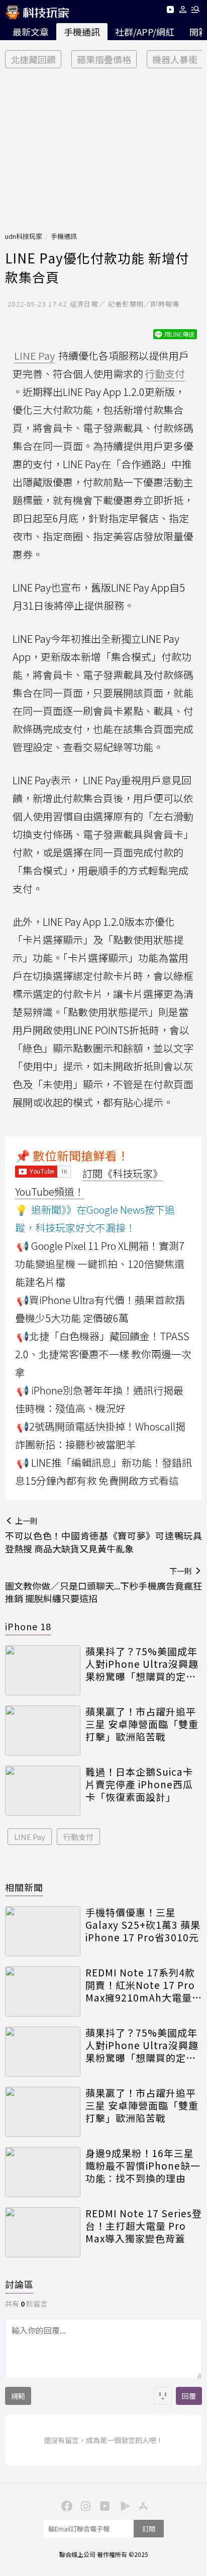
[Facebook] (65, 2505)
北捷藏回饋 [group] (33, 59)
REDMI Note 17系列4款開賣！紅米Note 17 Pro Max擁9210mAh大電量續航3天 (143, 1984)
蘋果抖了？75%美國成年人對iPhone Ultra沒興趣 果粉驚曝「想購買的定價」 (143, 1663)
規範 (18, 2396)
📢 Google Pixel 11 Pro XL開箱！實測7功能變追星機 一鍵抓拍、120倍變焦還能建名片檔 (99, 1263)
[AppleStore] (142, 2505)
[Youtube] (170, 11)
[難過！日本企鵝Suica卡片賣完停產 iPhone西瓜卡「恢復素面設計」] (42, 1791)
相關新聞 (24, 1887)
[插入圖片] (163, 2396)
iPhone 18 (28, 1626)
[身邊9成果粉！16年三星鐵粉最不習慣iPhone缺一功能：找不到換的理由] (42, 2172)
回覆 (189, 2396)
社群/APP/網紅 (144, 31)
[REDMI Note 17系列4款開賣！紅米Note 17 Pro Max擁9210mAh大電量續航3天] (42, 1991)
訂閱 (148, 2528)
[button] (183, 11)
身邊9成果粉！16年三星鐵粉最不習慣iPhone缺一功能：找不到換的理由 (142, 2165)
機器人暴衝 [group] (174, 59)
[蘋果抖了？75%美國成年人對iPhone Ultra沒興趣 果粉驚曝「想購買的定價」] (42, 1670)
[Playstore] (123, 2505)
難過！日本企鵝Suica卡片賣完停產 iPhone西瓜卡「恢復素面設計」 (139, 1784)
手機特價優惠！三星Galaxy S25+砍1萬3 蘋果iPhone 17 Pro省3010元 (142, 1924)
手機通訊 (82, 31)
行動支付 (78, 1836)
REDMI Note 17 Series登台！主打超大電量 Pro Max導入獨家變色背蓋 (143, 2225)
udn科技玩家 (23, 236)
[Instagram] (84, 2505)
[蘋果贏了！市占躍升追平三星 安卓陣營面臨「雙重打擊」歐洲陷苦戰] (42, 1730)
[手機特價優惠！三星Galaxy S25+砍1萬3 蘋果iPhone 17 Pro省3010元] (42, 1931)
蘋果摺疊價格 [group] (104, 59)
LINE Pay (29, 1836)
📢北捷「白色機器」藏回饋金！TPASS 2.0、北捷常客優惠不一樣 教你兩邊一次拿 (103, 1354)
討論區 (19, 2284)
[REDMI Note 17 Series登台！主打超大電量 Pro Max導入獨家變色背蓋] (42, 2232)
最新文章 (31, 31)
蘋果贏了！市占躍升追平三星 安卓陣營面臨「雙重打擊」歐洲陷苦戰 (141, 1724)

◇ ◇ ◇ ◇ ◇

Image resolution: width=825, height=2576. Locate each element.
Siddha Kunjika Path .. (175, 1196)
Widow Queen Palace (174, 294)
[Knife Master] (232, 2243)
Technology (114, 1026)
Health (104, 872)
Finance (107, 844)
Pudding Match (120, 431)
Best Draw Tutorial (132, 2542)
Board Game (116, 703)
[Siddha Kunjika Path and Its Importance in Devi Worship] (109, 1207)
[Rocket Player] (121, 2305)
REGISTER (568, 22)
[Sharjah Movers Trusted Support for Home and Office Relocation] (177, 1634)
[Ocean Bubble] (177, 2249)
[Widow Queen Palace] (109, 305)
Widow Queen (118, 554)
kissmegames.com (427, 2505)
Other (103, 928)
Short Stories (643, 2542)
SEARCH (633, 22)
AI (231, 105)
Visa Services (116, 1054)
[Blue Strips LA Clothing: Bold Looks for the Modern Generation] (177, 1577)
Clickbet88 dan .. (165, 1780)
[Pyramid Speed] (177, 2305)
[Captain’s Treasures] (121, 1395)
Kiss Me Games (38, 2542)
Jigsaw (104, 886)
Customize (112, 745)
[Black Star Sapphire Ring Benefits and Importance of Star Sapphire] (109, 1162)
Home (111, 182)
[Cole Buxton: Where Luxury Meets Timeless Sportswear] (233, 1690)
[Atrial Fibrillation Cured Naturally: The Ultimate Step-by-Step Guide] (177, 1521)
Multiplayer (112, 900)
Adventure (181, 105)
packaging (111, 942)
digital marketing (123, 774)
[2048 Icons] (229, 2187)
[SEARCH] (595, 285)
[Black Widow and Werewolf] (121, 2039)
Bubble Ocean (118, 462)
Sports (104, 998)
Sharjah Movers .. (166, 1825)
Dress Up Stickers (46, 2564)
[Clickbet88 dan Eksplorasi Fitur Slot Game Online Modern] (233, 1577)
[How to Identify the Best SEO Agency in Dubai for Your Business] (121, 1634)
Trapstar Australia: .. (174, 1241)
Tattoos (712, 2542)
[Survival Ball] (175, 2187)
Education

◇ ◇ ◇ ◇ ◇

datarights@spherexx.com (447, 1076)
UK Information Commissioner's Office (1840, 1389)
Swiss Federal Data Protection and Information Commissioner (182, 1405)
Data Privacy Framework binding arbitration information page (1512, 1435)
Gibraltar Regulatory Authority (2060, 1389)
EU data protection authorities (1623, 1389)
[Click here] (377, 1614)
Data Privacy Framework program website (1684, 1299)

◇ ◇ ◇ ◇ ◇

What is being asked:
Which lines above run from the one containing "Clickbet88 dan .. (165, 1780)" to the one containing "Home (111, 182)"? Give them again exactly, both ends included.

Completed task:
Clickbet88 dan .. (165, 1780)
[Pyramid Speed] (177, 2305)
[Captain’s Treasures] (121, 1395)
Kiss Me Games (38, 2542)
Jigsaw (104, 886)
Customize (112, 745)
[Black Star Sapphire Ring Benefits and Importance of Star Sapphire] (109, 1162)
Home (111, 182)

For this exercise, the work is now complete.